>> BEGIN PAGE EXTRACT

VisoRAG

VisualDocQA Kit for local GPU document RAG.

Vision-first document RAG with ColQwen2, Qwen2.5-VL, Qdrant, and FastAPI for PDF, DOCX, and image question answering and field extraction.

VisoRAG is a notebook-originated visual document QA and extraction baseline. It renders documents as page images, embeds the pages with ColQwen2, retrieves relevant pages through an in-memory Qdrant MaxSim collection, and answers with local Qwen2.5-VL through a FastAPI API or CLI. It is meant for developers, students, and researchers who want a source-readable visual RAG reference rather than a hosted multi-user product.

Read This First

Area	Status	What it means
Dev verification	Ready	`.[dev]` runs import, API, notebook, lint, and mocked tests without GPU model downloads.
Real inference	Requires CUDA	`.[gpu]`, model downloads, and a CUDA GPU are required for ColQwen2 and Qwen2.5-VL.
Production deployment	Not hardened	Use a gateway, TLS, restricted CORS, strong token, private logs, and GPU capacity planning first.

No custom web frontend is included in this clean release. The visible product surface is the FastAPI API, CLI, notebook, docs, and tests.

Preview

This is a real screenshot from the local FastAPI /docs route. It shows the actual public API surface.

This is generated conceptual artwork for repository sharing. It is not a product screenshot and does not show a real query result.

What It Solves

Traditional document RAG often starts by extracting text, which can lose layout, tables, charts, figures, and scanned-page context. VisoRAG keeps the document as images first: pages are rendered visually, embedded as page images, retrieved by visual similarity, and passed to a local vision-language model for answering or field extraction.

Good fits:

Exploring visual document RAG architecture.
Building a local GPU baseline for PDF/image QA.
Testing field extraction response contracts.
Learning how to package a notebook workflow as a FastAPI/CLI project.

Not good fits yet:

CPU-only inference.
Hosted multi-user SaaS.
Production document ingestion without additional security controls.
Persistent vector search over a long-lived document corpus.

>> END PAGE EXTRACT
>> BEGIN DATA SEGMENT

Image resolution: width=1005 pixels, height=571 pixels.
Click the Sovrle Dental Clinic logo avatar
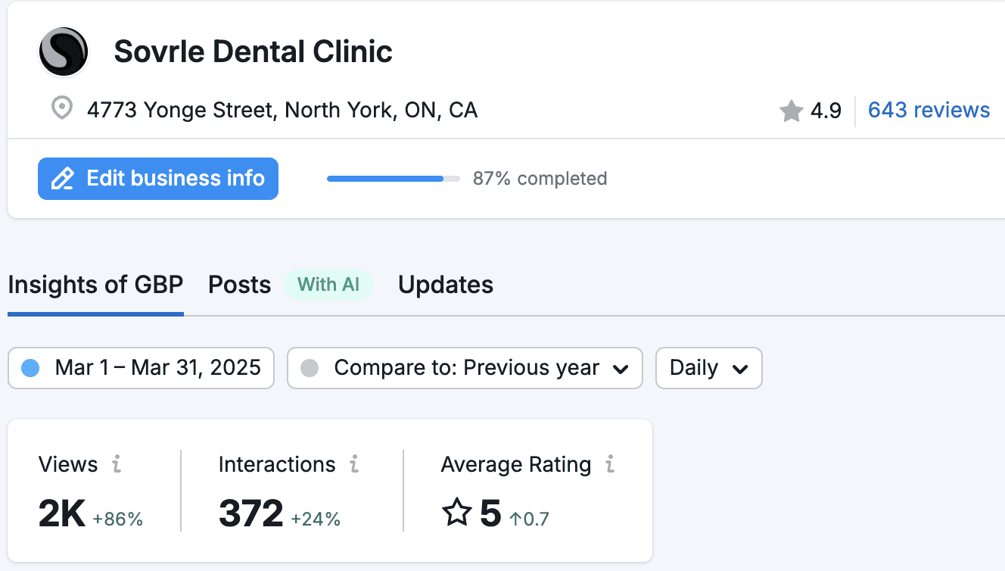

>> END DATA SEGMENT

PROBLEM REQUIREMENTS.
Carry on the VisoRAG project description above, picking up after its final line.

ANSWER FOR THE TASK.
Source of Truth

The authoritative implementation is VisoRAG_v8_Final (1).ipynb. This clean repository was built from that notebook only. Older sibling files from the original workspace are intentionally excluded because they were stale derived artifacts.

The Python package in src/visorag/ is the contributor-friendly extraction of the notebook behavior. It must preserve the notebook contracts unless a documented migration updates both the notebook and tests.

Features

Vision-first document QA without OCR-first text extraction.
PDF, DOCX, PNG, JPG, and JPEG input support in the real GPU runtime.
ColQwen2 page embeddings and Qdrant in-memory multivector MaxSim retrieval.
Local Qwen2.5-VL answer generation with deterministic generation settings.
Flat JSON responses for extraction mode.
FastAPI app factory and CLI for local serving and testing.
CI-friendly tests that mock heavy GPU/model work.

Install Modes

Install	Use it for	Does not include
`python -m pip install -e ".[dev]"`	Static checks, notebook contract, API tests, mocked pipeline tests	ColQwen2/Qwen2.5-VL runtime validation
`python -m pip install -e ".[gpu]"`	Real visual retrieval and generation on CUDA	Production auth, hosting, monitoring
DOCX support	Requires LibreOffice `soffice` on `PATH`	Not needed for PDF/image input

Quickstart

Clone the repository and run the lightweight verification path:

git clone https://github.com/RossDmello2/visualdocqa-kit.git
cd visualdocqa-kit
python -m pip install -e ".[dev]"
python scripts/check_notebook_contract.py
python scripts/smoke_import.py
python -m pytest

What this proves: the notebook still matches the expected contract, the package imports without loading GPU models, and API/pipeline behavior passes mocked tests. It does not prove real model inference.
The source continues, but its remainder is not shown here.